深層心理が表れるのは、話題の内容だけではない。
その展開の仕方にも注目する必要がある。
私たちが話していて、最も嫌な思いをし、好意的になれないのは、
会議などの席で、他の人が話しているのもかまわず、
興味の無いしぐさや態度のサインを出したり、
強引に割り込んで、まったく無関係の話題を持ち出す人である。
在庫管理について話している席で、突然、「ああ、そうだ。きみ、明日のミーティングは中止だ。
ワシはゴルフへ行くからな」などと言い出して、秘書をあわてさせるワンマン社長などが、この例である。
こういう人は、支配欲や自己顕示欲が強く、相手を無視してまで、一人優位に立ちたがるのである。
当然相手に対する思いやりに欠けるわけで、こういうタイプの男女はモテないし、
決してチームワークは取れないとみてよい。
支配欲、自己顕示欲の強さは、これ以外にも、自分でその場の話題をどんどん作っていくタイプの人にも見られる。
いわば、他人に主導権をとられることを嫌い、あくまで優位に立ちたがるのである。
このことは、外国人と商談などをする機会の多いビジネスマンの体験談を聞くとよくわかる。
あまり語学に自信が無いからと、こちらから話題を出し渋ったりすると、相手はまったく自分のぺーすで
どんどんと話題を持ち出してくる。ヒヤリングに夢中ンなっているうちに、話題は次々と変わっていって、
結局すべては相手の思うままに終わってしまうというのである。
商談などは、より有利な結果を生み出さねばならないのだから、話題をリードされてしまっては負けになる。

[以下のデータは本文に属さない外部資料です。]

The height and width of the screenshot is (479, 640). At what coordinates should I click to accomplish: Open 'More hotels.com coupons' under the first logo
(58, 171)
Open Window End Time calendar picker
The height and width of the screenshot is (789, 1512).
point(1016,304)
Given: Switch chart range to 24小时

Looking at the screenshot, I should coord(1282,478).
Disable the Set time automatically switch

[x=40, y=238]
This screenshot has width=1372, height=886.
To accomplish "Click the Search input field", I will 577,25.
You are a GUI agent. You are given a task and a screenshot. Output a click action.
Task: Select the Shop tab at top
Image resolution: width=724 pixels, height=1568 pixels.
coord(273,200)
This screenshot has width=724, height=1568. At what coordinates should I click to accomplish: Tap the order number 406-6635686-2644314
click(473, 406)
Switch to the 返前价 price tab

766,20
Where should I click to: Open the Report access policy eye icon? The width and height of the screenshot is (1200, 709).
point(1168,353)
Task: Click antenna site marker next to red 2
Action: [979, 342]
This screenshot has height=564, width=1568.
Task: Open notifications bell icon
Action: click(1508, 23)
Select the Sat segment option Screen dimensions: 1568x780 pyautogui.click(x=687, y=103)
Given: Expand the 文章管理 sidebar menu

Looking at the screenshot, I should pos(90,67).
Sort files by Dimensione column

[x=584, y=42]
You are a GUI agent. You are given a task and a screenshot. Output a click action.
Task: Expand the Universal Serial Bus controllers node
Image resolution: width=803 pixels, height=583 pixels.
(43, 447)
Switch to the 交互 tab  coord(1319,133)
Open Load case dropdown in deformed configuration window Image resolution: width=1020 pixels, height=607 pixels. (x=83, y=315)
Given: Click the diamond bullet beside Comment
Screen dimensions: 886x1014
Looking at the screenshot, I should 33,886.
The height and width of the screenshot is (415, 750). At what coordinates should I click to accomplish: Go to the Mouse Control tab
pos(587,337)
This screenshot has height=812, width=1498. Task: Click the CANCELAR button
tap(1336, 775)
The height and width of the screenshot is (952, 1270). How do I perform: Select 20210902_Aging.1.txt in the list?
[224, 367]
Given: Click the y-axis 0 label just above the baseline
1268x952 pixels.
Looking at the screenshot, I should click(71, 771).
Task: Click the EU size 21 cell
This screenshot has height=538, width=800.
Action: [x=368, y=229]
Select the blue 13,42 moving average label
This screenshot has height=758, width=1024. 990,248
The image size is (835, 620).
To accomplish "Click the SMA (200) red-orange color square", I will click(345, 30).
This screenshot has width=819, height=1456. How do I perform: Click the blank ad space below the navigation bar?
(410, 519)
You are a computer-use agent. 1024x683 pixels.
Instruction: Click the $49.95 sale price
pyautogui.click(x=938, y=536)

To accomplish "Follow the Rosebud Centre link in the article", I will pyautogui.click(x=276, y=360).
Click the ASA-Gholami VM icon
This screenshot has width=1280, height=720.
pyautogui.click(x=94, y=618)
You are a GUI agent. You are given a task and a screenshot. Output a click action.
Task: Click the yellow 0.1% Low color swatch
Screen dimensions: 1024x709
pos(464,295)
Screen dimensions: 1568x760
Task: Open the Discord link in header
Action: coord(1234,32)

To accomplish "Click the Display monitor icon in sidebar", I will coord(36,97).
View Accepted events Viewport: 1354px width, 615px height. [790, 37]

また、話題が話しているうちにどんどん変わるのはよいが、それらがまったく脈絡がなく、あそこと思えばまたこちらという
具合に、転々と変わっていく場合は、聞いている方が面喰ってしまう。よく躁病の患者が、躁の状態になると、
リンカーンの話が出た途端、ただ音が似ているからという理由だけで、カンカラカンの話へ転嫁していくなどのことがあり、
これを精神医学上の用語で「意相奔逸」と呼んでいる。これは病的な場合だが、普通の人でも、話題がポンポンと脈絡なしに
良く変わるのは、頭の中で思考がまとまらず、支離滅裂になっているためである。
このタイプの人は、話題が豊富というよりは論理的に思考の整理ができていないのだ。
・恋愛では話し上手よりも聞き上手がモテる
男と女が恋愛を始めるためには、相手に興味を持ってさらに、相手からも興味を持たれる必要がある。
人は自分の感情を打ち明けたり話したりした人を好きになる傾向がある。
だから、自分から自慢話や自己アピールを繰り返したくなるのが男心や女心だが、実際は
自分の話をするよりも、相手から好きなことや趣味の話などを聞きだす方が好印象につながる。
中には、自らは意識的に話題を持ち出さず、相手の話題につねに追随する傾向を持つ人もいる。
優秀なインタビュアーなどになると、これに加えて、相手の持ち出した話題を拡大する手伝いをし、
その結果、相手はますます自分の知識、情報を引き出されることになる。インタビュアーなどは、いわば対話のプロなのだけれども、
一般人の中にも、こうした俗にいう聞き上手の人は多い。
こういうタイプの人は男も女も気を許して話すことが容易であり安心感がある。
だから、結果として恋愛面は有利モテモテであり、恋人に不自由しない。性格的に見て、
他人に対する理解が深く、寛容で、本当の意味での優しさを持っているといえるだろう。